Properties of IFS attractors with non-empty interiors, related rough domains, and associated function spaces and scattering problems
António Caetano, Simon N. Chandler-Wilde, David P. Hewett
TL;DR
This work develops a comprehensive function-space framework for fractal and rough domains arising as interior-containing IFS attractors (n-attractors). It establishes Triebel–Lizorkin/Besov extension and density results, showing that interior/exterior regions are thick in the Triebel sense and belong to the D^t class, which yields multiplier properties and common extension operators across a range of smoothness.
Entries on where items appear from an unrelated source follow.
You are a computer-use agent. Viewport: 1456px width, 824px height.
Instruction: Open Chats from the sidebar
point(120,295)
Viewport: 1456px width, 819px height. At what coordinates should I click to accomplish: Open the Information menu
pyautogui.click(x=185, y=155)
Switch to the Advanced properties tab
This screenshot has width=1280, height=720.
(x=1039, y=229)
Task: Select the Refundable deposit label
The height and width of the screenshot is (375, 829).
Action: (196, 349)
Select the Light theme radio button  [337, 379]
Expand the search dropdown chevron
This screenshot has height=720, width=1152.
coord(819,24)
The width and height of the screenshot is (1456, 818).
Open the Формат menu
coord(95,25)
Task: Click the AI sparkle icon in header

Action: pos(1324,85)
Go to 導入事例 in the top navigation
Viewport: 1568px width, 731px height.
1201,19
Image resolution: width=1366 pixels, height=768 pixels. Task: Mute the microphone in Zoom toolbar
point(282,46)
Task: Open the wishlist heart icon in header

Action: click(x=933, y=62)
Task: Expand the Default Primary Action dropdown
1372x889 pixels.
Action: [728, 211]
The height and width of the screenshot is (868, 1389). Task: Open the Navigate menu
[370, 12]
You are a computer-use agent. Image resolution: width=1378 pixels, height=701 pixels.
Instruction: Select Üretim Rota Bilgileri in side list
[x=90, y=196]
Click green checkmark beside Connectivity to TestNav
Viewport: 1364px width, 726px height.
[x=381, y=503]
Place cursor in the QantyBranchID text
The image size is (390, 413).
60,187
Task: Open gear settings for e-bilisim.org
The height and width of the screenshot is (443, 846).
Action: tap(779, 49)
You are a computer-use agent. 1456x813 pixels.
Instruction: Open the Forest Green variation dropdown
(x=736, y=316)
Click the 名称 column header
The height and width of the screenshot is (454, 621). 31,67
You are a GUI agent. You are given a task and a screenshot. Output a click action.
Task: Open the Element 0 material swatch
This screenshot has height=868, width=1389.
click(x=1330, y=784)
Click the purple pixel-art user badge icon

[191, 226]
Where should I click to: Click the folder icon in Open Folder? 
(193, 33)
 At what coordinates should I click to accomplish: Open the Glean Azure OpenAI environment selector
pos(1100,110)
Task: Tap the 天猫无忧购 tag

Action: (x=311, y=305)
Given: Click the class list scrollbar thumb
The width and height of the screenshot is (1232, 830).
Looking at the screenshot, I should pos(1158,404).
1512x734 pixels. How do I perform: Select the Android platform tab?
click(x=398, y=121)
The authors derive interpolation-scale properties for Sobolev and generalized Besov/Triebel–Lizorkin spaces on rough domains, and they obtain precise best-approximation rates for piecewise-constant approximations on fractal meshes, with direct application to sound-soft scattering by fractal screens and to convergence analysis of fractal-mesh boundary element methods. The results provide a unified analytical and numerical toolkit for PDEs and boundary-integral equations on fractal and rough boundaries, with potential impact on simulations of wave propagation in complex geometries.
Abstract
We study fractal sets $Γ\subset \mathbb{R}^n$ with non-empty interior $Ω$, that are attractors of iterated function systems (IFSs) of contracting similarities satisfying the open set condition. Examples for $n=2$ are the closures of the Koch snowflake domain and the Gosper island domain. Our first result is that $Ω$ is thick in the sense of Triebel. A consequence is that $C_0^\infty(Ω)$ is dense in the Sobolev space $H^s_Γ:= \{φ\in H^s(\mathbb{R}^n): \mathrm{supp}(φ)\subset Γ\}$ for all $s\in\mathbb{R}$. Our second result, accompanied by results on pointwise multiplication by characteristic functions and uniform extension operators, is that the spaces $\{H^s(Ω)\}_{s\in \mathbb{R}}$, where $H^s(Ω):=\{φ|_Ω: u\in H^s(\mathbb{R}^n)\}$, form an interpolation scale. This is established as a special case of new extension and interpolation results for Besov and Triebel-Lizorkin spaces, applying to large classes of domains $Ω$ that are thick and have boundary with Assouad dimension $<n$. Our third contribution is to prove best approximation error estimates in fractional negative-order Sobolev spaces for piecewise constant approximations on a ``fractal mesh'' of $Γ$, generated by the IFS, in which the mesh elements are self-similar copies of $Γ$. As an application we study sound-soft acoustic scattering in $\mathbb{R}^{n+1}$ by the fractal screen $Γ\times \{0\}$. Using our density result we prove that the standard PDE formulation of this problem is equivalent to the standard first kind boundary integral equation in which the boundary condition is imposed by restriction to the (relative) interior of the screen. To solve this equation we consider a piecewise-constant Galerkin boundary element method on a fractal mesh, and, using our best approximation error estimates, we prove convergence rates for the Galerkin approximation.